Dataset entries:

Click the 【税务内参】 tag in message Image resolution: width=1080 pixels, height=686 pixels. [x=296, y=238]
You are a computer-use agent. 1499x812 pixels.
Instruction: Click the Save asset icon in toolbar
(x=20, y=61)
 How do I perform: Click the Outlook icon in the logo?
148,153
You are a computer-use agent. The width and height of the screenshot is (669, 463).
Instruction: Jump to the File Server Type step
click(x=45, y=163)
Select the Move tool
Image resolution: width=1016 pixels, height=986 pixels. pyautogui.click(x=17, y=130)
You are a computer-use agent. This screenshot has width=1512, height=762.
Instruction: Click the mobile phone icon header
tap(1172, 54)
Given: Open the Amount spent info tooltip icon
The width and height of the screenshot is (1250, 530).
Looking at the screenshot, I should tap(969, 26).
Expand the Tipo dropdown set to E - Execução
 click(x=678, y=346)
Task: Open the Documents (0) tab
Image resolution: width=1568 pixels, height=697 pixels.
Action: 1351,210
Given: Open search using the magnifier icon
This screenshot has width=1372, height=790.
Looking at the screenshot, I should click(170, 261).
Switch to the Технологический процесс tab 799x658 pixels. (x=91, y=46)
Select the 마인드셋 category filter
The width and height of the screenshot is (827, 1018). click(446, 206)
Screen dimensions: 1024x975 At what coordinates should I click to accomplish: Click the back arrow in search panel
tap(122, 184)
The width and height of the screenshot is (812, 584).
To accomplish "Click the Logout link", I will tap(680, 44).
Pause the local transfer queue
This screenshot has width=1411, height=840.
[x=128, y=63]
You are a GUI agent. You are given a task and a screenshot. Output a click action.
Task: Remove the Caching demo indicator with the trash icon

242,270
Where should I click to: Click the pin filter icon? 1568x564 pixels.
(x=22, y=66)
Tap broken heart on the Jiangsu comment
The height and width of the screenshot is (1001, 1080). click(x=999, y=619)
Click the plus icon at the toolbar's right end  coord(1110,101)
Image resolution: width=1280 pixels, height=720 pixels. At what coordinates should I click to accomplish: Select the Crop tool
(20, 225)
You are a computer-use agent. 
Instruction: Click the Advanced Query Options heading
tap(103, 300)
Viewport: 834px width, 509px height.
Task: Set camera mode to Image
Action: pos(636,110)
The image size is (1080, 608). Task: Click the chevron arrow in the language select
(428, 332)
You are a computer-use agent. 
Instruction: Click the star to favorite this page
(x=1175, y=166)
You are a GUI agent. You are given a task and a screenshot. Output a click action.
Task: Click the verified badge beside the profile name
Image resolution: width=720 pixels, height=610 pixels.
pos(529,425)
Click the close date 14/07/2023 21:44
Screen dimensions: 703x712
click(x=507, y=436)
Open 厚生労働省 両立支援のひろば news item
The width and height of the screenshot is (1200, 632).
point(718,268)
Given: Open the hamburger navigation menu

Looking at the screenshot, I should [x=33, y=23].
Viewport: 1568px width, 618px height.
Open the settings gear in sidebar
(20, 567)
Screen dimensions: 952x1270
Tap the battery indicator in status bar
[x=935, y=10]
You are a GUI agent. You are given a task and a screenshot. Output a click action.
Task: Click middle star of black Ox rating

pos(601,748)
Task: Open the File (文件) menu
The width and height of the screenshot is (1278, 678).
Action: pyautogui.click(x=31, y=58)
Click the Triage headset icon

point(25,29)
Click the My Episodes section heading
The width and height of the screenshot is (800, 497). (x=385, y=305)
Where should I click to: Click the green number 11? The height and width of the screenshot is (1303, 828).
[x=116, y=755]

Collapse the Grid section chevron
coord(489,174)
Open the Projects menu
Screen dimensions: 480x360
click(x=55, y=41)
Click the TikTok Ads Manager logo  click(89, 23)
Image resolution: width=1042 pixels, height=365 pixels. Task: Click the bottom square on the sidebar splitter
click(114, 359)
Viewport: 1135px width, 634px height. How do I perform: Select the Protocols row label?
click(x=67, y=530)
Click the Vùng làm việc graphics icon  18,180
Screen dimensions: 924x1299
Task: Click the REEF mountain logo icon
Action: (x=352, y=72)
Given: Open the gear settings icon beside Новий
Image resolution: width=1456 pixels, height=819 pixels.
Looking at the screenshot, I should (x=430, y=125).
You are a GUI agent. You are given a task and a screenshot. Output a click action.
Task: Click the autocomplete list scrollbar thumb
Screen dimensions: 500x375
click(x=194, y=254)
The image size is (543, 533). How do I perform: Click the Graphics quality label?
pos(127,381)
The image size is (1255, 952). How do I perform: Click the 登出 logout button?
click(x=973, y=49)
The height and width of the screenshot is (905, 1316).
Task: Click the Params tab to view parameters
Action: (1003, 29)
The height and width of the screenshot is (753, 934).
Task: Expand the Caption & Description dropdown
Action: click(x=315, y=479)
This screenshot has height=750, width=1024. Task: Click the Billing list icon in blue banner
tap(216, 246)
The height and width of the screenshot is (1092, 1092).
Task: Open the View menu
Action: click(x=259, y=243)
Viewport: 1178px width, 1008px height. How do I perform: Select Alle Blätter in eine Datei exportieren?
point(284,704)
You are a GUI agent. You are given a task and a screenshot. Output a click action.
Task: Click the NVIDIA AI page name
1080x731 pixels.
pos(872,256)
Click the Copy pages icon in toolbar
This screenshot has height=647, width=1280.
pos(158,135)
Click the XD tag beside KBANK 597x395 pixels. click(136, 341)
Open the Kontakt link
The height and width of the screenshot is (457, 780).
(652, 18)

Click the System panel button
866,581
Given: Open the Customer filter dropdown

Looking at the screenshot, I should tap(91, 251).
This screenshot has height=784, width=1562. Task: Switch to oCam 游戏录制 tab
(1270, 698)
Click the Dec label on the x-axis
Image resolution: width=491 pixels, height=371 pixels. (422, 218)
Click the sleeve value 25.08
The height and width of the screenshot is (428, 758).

Work instruction: Return each entry above exactly, leaving none out.

Response below:
Click the 【税务内参】 tag in message Image resolution: width=1080 pixels, height=686 pixels. [x=296, y=238]
You are a computer-use agent. 1499x812 pixels.
Instruction: Click the Save asset icon in toolbar
(x=20, y=61)
 How do I perform: Click the Outlook icon in the logo?
148,153
You are a computer-use agent. The width and height of the screenshot is (669, 463).
Instruction: Jump to the File Server Type step
click(x=45, y=163)
Select the Move tool
Image resolution: width=1016 pixels, height=986 pixels. pyautogui.click(x=17, y=130)
You are a computer-use agent. This screenshot has width=1512, height=762.
Instruction: Click the mobile phone icon header
tap(1172, 54)
Given: Open the Amount spent info tooltip icon
The width and height of the screenshot is (1250, 530).
Looking at the screenshot, I should tap(969, 26).
Expand the Tipo dropdown set to E - Execução
 click(x=678, y=346)
Task: Open the Documents (0) tab
Image resolution: width=1568 pixels, height=697 pixels.
Action: 1351,210
Given: Open search using the magnifier icon
This screenshot has width=1372, height=790.
Looking at the screenshot, I should click(170, 261).
Switch to the Технологический процесс tab 799x658 pixels. (x=91, y=46)
Select the 마인드셋 category filter
The width and height of the screenshot is (827, 1018). click(446, 206)
Screen dimensions: 1024x975 At what coordinates should I click to accomplish: Click the back arrow in search panel
tap(122, 184)
The width and height of the screenshot is (812, 584).
To accomplish "Click the Logout link", I will tap(680, 44).
Pause the local transfer queue
This screenshot has width=1411, height=840.
[x=128, y=63]
You are a GUI agent. You are given a task and a screenshot. Output a click action.
Task: Remove the Caching demo indicator with the trash icon

242,270
Where should I click to: Click the pin filter icon? 1568x564 pixels.
(x=22, y=66)
Tap broken heart on the Jiangsu comment
The height and width of the screenshot is (1001, 1080). click(x=999, y=619)
Click the plus icon at the toolbar's right end  coord(1110,101)
Image resolution: width=1280 pixels, height=720 pixels. At what coordinates should I click to accomplish: Select the Crop tool
(20, 225)
You are a computer-use agent. 
Instruction: Click the Advanced Query Options heading
tap(103, 300)
Viewport: 834px width, 509px height.
Task: Set camera mode to Image
Action: pos(636,110)
The image size is (1080, 608). Task: Click the chevron arrow in the language select
(428, 332)
You are a computer-use agent. 
Instruction: Click the star to favorite this page
(x=1175, y=166)
You are a GUI agent. You are given a task and a screenshot. Output a click action.
Task: Click the verified badge beside the profile name
Image resolution: width=720 pixels, height=610 pixels.
pos(529,425)
Click the close date 14/07/2023 21:44
Screen dimensions: 703x712
click(x=507, y=436)
Open 厚生労働省 両立支援のひろば news item
The width and height of the screenshot is (1200, 632).
point(718,268)
Given: Open the hamburger navigation menu

Looking at the screenshot, I should [x=33, y=23].
Viewport: 1568px width, 618px height.
Open the settings gear in sidebar
(20, 567)
Screen dimensions: 952x1270
Tap the battery indicator in status bar
[x=935, y=10]
You are a GUI agent. You are given a task and a screenshot. Output a click action.
Task: Click middle star of black Ox rating

pos(601,748)
Task: Open the File (文件) menu
The width and height of the screenshot is (1278, 678).
Action: pyautogui.click(x=31, y=58)
Click the Triage headset icon

point(25,29)
Click the My Episodes section heading
The width and height of the screenshot is (800, 497). (x=385, y=305)
Where should I click to: Click the green number 11? The height and width of the screenshot is (1303, 828).
[x=116, y=755]

Collapse the Grid section chevron
coord(489,174)
Open the Projects menu
Screen dimensions: 480x360
click(x=55, y=41)
Click the TikTok Ads Manager logo  click(89, 23)
Image resolution: width=1042 pixels, height=365 pixels. Task: Click the bottom square on the sidebar splitter
click(114, 359)
Viewport: 1135px width, 634px height. How do I perform: Select the Protocols row label?
click(x=67, y=530)
Click the Vùng làm việc graphics icon  18,180
Screen dimensions: 924x1299
Task: Click the REEF mountain logo icon
Action: (x=352, y=72)
Given: Open the gear settings icon beside Новий
Image resolution: width=1456 pixels, height=819 pixels.
Looking at the screenshot, I should (x=430, y=125).
You are a GUI agent. You are given a task and a screenshot. Output a click action.
Task: Click the autocomplete list scrollbar thumb
Screen dimensions: 500x375
click(x=194, y=254)
The image size is (543, 533). How do I perform: Click the Graphics quality label?
pos(127,381)
The image size is (1255, 952). How do I perform: Click the 登出 logout button?
click(x=973, y=49)
The height and width of the screenshot is (905, 1316).
Task: Click the Params tab to view parameters
Action: (1003, 29)
The height and width of the screenshot is (753, 934).
Task: Expand the Caption & Description dropdown
Action: click(x=315, y=479)
This screenshot has height=750, width=1024. Task: Click the Billing list icon in blue banner
tap(216, 246)
The height and width of the screenshot is (1092, 1092).
Task: Open the View menu
Action: click(x=259, y=243)
Viewport: 1178px width, 1008px height. How do I perform: Select Alle Blätter in eine Datei exportieren?
point(284,704)
You are a GUI agent. You are given a task and a screenshot. Output a click action.
Task: Click the NVIDIA AI page name
1080x731 pixels.
pos(872,256)
Click the Copy pages icon in toolbar
This screenshot has height=647, width=1280.
pos(158,135)
Click the XD tag beside KBANK 597x395 pixels. click(136, 341)
Open the Kontakt link
The height and width of the screenshot is (457, 780).
(652, 18)

Click the System panel button
866,581
Given: Open the Customer filter dropdown

Looking at the screenshot, I should tap(91, 251).
This screenshot has height=784, width=1562. Task: Switch to oCam 游戏录制 tab
(1270, 698)
Click the Dec label on the x-axis
Image resolution: width=491 pixels, height=371 pixels. (422, 218)
Click the sleeve value 25.08
The height and width of the screenshot is (428, 758).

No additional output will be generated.